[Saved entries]

....

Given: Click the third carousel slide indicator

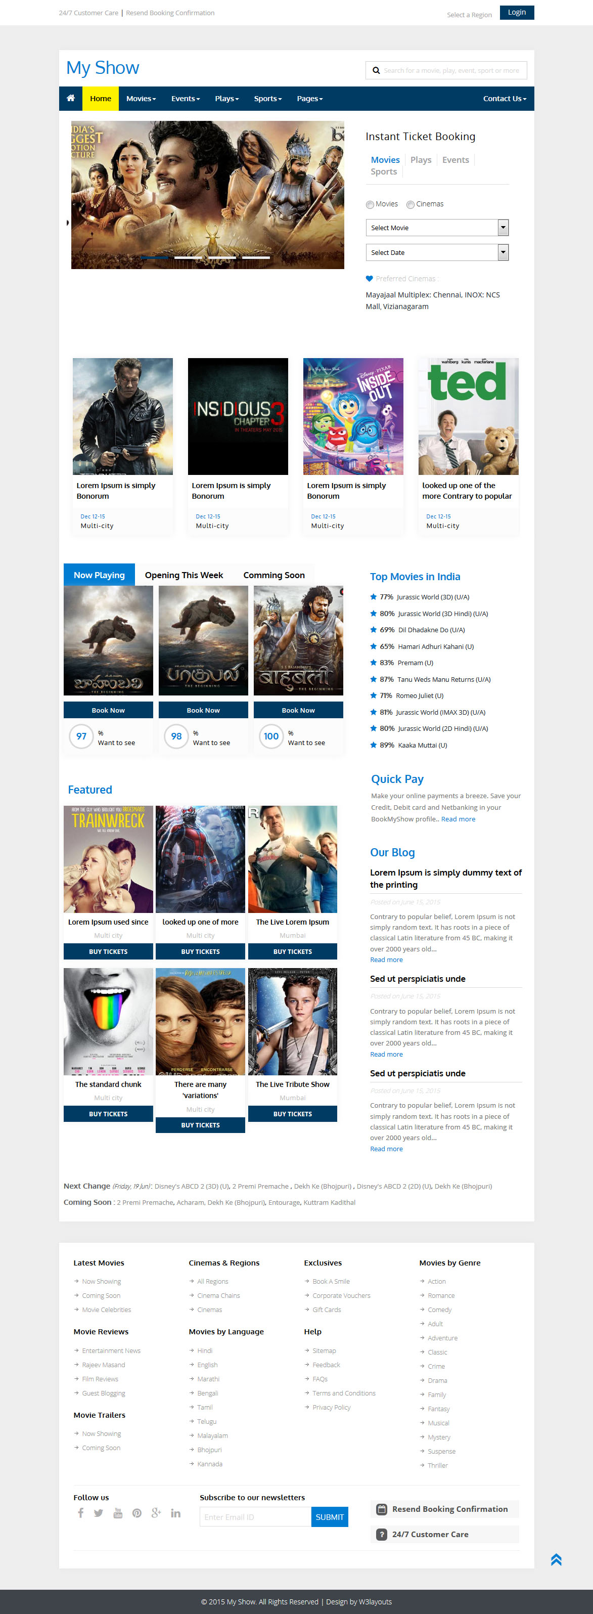Looking at the screenshot, I should pyautogui.click(x=222, y=258).
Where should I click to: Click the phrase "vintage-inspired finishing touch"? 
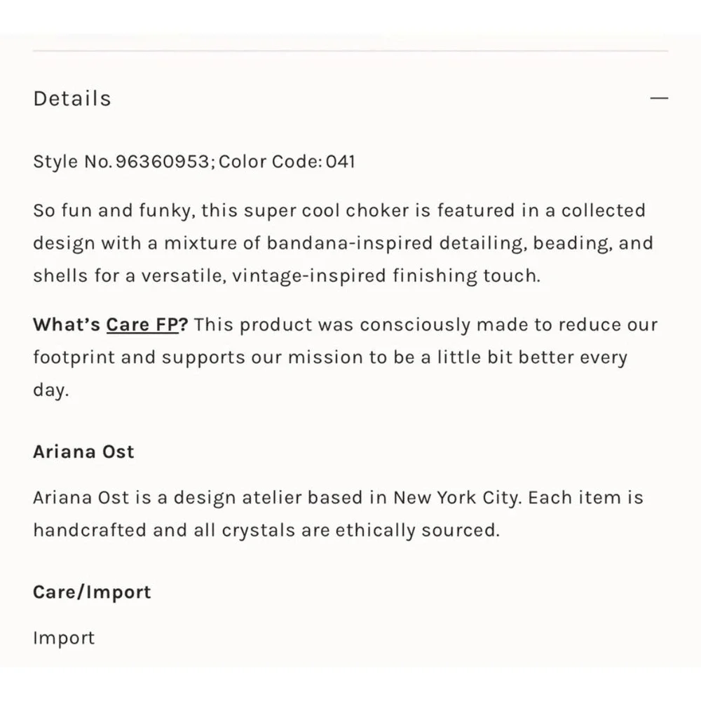tap(386, 275)
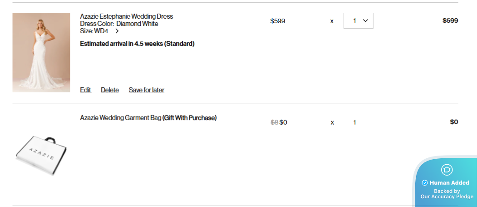Click the Edit link under the wedding dress
The image size is (477, 207).
coord(86,90)
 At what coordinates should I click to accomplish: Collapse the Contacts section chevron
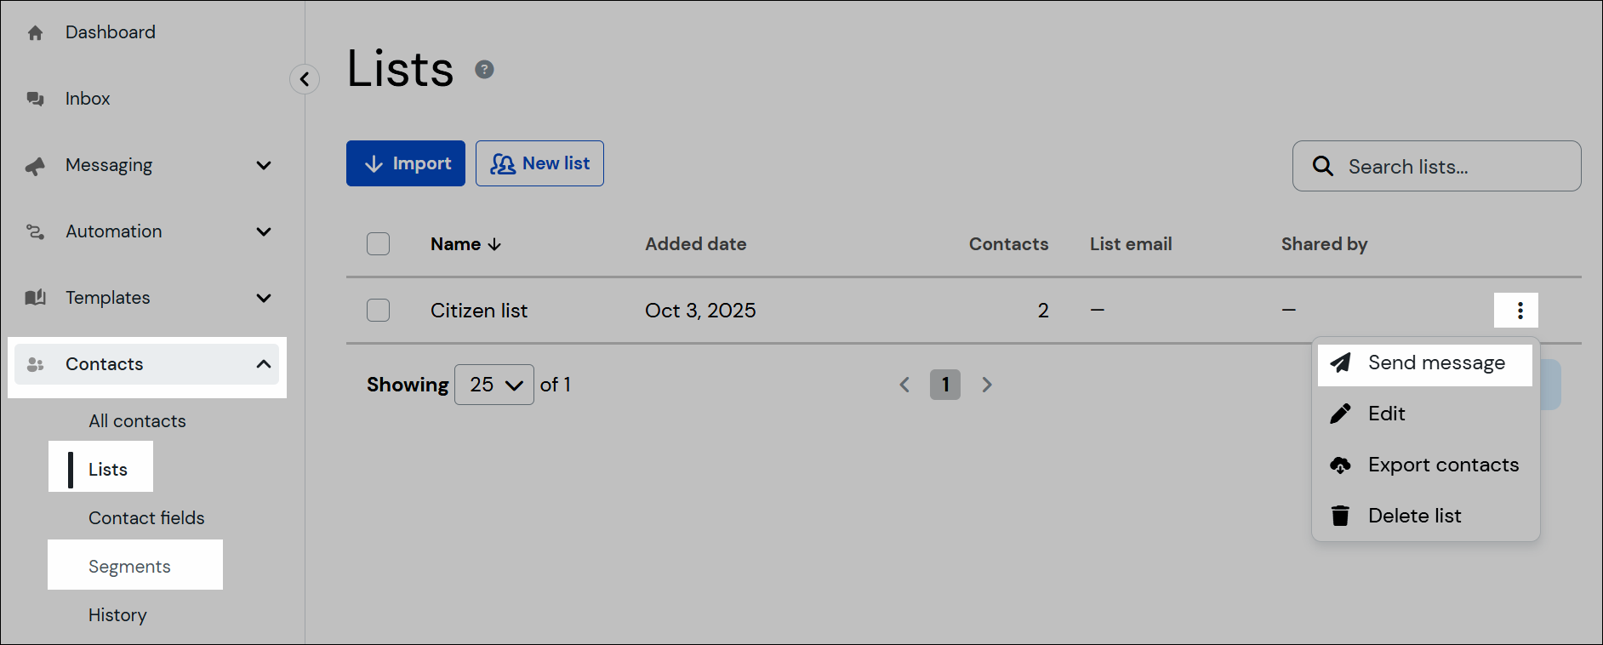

....

▸ Task statement
Copy the data above line for line, leaving out the pictures.

▸ Written solution
Given: Click the third carousel slide indicator

Looking at the screenshot, I should pyautogui.click(x=222, y=258).
Where should I click to: Click the phrase "vintage-inspired finishing touch"? 
tap(386, 275)
Click the Edit link under the wedding dress
The image size is (477, 207).
coord(86,90)
 At what coordinates should I click to accomplish: Collapse the Contacts section chevron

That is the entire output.